When does an affliction become a way of life? We've had fleas for 8 weeks now. They've been fairly infrequent for the last 2 weeks, but nevertheless they are a daily office, appearing without fail in ones and twos and threes, lunging for us with every fiber of their tiny bodies.
My husband tried to engage my sympathies: "Think about it. There's the flea, just born, going about its business. It's hungry! It sees food! It leaps! Then, all of a sudden, pain and death I mean, how wold you feel?"
I am unmoved. I enjoy every thrashing of their tiny drowning bodies. I'm tired, heartily, excruciatingly tired, of the vigilance, the white knee socks, the liturgy of vacuuming. Nevertheless, three exterminator visits and eight weeks later, I've become...if not numb, then inured. We've stumped the exterminator, who persists in telling me the fleas should already be dead. I'm out of ideas, too. I don't really have anything on my agenda except endurance.

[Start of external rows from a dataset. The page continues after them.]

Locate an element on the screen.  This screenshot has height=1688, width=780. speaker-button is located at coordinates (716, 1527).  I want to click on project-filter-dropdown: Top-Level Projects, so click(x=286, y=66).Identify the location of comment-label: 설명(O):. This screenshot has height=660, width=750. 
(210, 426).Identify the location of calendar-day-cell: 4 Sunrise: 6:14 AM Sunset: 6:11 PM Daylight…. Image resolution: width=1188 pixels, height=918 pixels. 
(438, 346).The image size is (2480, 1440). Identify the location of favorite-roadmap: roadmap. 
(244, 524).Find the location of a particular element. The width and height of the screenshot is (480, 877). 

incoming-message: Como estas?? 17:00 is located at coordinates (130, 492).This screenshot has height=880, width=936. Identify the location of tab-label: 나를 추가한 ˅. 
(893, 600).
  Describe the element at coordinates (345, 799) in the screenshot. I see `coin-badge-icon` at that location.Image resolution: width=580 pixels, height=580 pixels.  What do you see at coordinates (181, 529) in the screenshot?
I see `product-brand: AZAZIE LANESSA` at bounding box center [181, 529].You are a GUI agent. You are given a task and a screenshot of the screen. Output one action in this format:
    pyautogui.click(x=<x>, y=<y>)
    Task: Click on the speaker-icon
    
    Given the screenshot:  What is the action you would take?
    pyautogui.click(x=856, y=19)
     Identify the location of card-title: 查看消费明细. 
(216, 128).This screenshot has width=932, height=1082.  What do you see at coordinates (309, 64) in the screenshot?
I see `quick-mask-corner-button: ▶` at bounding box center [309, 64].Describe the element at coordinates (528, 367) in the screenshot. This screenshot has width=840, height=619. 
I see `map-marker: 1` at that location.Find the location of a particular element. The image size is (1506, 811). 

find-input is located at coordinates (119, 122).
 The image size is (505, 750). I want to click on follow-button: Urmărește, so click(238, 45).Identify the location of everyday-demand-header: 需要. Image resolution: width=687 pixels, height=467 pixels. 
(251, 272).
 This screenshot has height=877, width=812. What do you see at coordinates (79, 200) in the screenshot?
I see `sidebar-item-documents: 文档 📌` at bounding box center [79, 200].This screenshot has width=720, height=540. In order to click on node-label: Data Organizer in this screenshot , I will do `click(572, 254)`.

There was definitely a grieving period. A full-on, seven stages process. I lived in denial. I bargained with a God I don't believe in. I got pissed. I mourned my former lifestyle (bare feet! Actually enjoying my home! Unpacking! Having people over! Mornings without vacuuming! Yoga! A sense of safety!). I've come out the other end now: I can still feel the ache of my former life, the carefree, flea-free person that I was, but my life is what it is, and there's not much to be done but live it.
It occurs to me that I'm experiencing, on an infinitely smaller scale, what I've seen caregivers and parents and folks who are ill go through after receiving a diagnosis. Autism, paraplegia, Parkinson's, aphasia, MS, dementia: you rage, you mourn, you wail, you keen. You recalibrate your expectations, watch the world you believed in -goals, entitlements, priorities- crumple and fall away. Then you get on with it, the whole dirty business of living.